Inquiry Into the Origin and Course of Political Parties in the United States by Martin Van Buren

Inquiry Into the Origin and Course of Political Parties in the United States by Martin Van Buren

Author:Martin Van Buren [Buren, Martin Van]
Language: eng
Format: epub
Tags: Nonfiction, Reference & Language, Reference, Fiction & Literature, Classics
ISBN: 4064066172848
Goodreads: 26604029
Publisher: Good Press
Published: 2019-12-17T05:00:00+00:00


Other instances have occurred in our Government and elsewhere in which statesmen have transcended the constitutional limits of their power under a necessity sincerely believed to be controlling, trusting to that circumstance for the indulgence of their constituents; and in no case which has presented itself here has that indulgence been withheld where the motives for the assumption of responsibility were pure. Mr. Jefferson's course in the purchase of Louisiana and General Jackson's conduct at New Orleans were striking cases of that description.

But we have, fortunately, evidence the most authentic and unequivocal that President Washington never intended by his approval of the Bank Bill to express an approval of the systematic and general disregard of the intentions of the framers of the Constitution, in respect to the powers of Congress, whenever such disregard should be deemed expedient. The provisions of the first Apportionment Bill sent to him for his approval were contrary to the Constitution, and Mr. Jefferson gave an opinion to that effect and recommending a veto, whilst the opinion of General Hamilton was in favor of their constitutionality. The division by which the bill passed had been exclusively sectional, and the objection of unconstitutionality was raised by the South. The Union was, at that early period, believed to stand upon a precarious footing, and the President was seriously apprehensive that the worst consequences might result, in the then state of the public mind, if he were to throw himself on the side of his own section by a veto.

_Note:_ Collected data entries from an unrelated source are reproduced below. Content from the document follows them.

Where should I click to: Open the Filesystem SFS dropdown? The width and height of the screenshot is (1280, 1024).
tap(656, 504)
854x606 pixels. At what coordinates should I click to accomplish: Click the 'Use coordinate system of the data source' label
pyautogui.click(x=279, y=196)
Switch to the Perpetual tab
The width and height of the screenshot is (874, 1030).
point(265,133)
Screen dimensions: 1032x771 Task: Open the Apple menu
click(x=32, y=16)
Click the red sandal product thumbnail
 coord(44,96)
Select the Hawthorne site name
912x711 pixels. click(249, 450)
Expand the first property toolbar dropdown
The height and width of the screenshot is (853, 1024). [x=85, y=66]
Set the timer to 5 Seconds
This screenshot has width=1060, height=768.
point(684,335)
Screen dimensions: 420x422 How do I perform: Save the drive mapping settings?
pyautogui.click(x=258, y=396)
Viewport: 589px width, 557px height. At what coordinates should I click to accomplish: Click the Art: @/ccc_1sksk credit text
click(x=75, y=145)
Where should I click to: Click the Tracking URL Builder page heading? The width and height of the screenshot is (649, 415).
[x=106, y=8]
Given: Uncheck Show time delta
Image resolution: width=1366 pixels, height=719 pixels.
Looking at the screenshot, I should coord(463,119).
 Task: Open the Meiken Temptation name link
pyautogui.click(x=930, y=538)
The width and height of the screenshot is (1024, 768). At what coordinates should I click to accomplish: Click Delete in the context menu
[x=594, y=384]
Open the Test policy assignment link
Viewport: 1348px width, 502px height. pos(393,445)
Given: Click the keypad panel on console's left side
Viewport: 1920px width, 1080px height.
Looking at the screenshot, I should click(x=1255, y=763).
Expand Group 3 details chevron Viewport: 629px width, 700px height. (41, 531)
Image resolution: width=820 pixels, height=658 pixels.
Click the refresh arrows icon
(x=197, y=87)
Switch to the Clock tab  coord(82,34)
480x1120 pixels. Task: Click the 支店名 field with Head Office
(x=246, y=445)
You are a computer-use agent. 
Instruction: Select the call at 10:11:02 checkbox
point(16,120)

His embarrassment and concern were great, and he was sincerely desirous to avoid a resort to what was then regarded as an extreme measure. He agreed that the method prescribed by the bill "was contrary to the common understanding of that instrument (the Constitution), and to what was understood at the time by the makers of it," but thought "it would bear the construction assumed by the bill." This was the precise issue that was raised upon the passage of the bill to establish the bank, viz.: whether the actual intention, or that which was only inferential, was to prevail. That he would have withheld the veto if he had felt himself at liberty in such a case to follow the letter of the Constitution, and thereby defeat the intention of those who made it, no one, who examines the matter, will for a moment doubt. He appears to have been duly sensible of the magnitude of the question in all its bearings. On the one hand were the evils to be apprehended from a decision in favor of the South upon a disturbing question by a Southern President, in a form not only without precedent here, but very unpalatable—that of a veto; on the other was the grave objection to his committing himself in favor of the principle which had prevailed on the question of the bank in a case that did not furnish any thing like an equal excuse for departing from the honest and straightforward rule of interpreting the Constitution, like any other instrument, by the intention of those who made it.